About six months ago we started looking at replacing our aging Cisco 4500 chassis switches that were over 11 years old and starting to show their age with PoE issues, line card failures and numerous bad ports. We had a simple campus network design routing between each IDF with multiple routed links (East/West) back to a pair of Cisco 6509 core switches. In the end we decided to look at Cisco, HPE and Juniper as our top three vendor options.
As many readers will recognize I successfully deployed Avaya now Extreme (formerly Nortel) Ethernet switching solutions at my previous employer for 17 years with great success. The Avaya/Extreme product was extremely cost competitive and provided every feature that we needed to provide a highly reliable network infrastructure to a large healthcare provider. So it shouldn’t surprise anyone that I was more than comfortable looking outside of Cisco’s product offerings.

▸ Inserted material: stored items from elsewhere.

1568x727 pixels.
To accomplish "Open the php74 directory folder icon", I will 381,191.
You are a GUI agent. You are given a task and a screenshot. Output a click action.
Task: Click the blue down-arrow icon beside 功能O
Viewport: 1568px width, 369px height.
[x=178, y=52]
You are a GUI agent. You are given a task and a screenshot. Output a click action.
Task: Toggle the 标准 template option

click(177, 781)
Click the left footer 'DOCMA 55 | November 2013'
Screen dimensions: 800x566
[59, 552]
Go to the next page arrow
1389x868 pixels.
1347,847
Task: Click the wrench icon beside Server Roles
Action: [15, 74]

In the early stages I personally felt that HPE was probably the best positioned to win our business. I had some experience with the HPE/Aruba 3810M and it had worked well in a number of consulting engagements. That was until I received the pricing from Juniper. Juniper literally wiped up the floor and quite literally walked away with our business. We looked at the following products;
- Cisco 3850X
- Cisco 2960X
- Cisco Meraki
- HPE/Aruba 3810M
- Juniper EX4300
- Juniper EX3400
In the end we landed on the Juniper EX4300-48P because it met all of our requirements and enabled us make extremely efficient use of our budget. We’ve deployed about 7 IDFs so for (~ 64 switches all total) connected to a pair of Juniper EX4600s via 10GBaseLR SFPs and we have yet to run into any major problems or issues. We did run into a few problems… but those were quickly fixed with a bag of cotton balls and some rubbing alcohol – we had to clean the fiber patches.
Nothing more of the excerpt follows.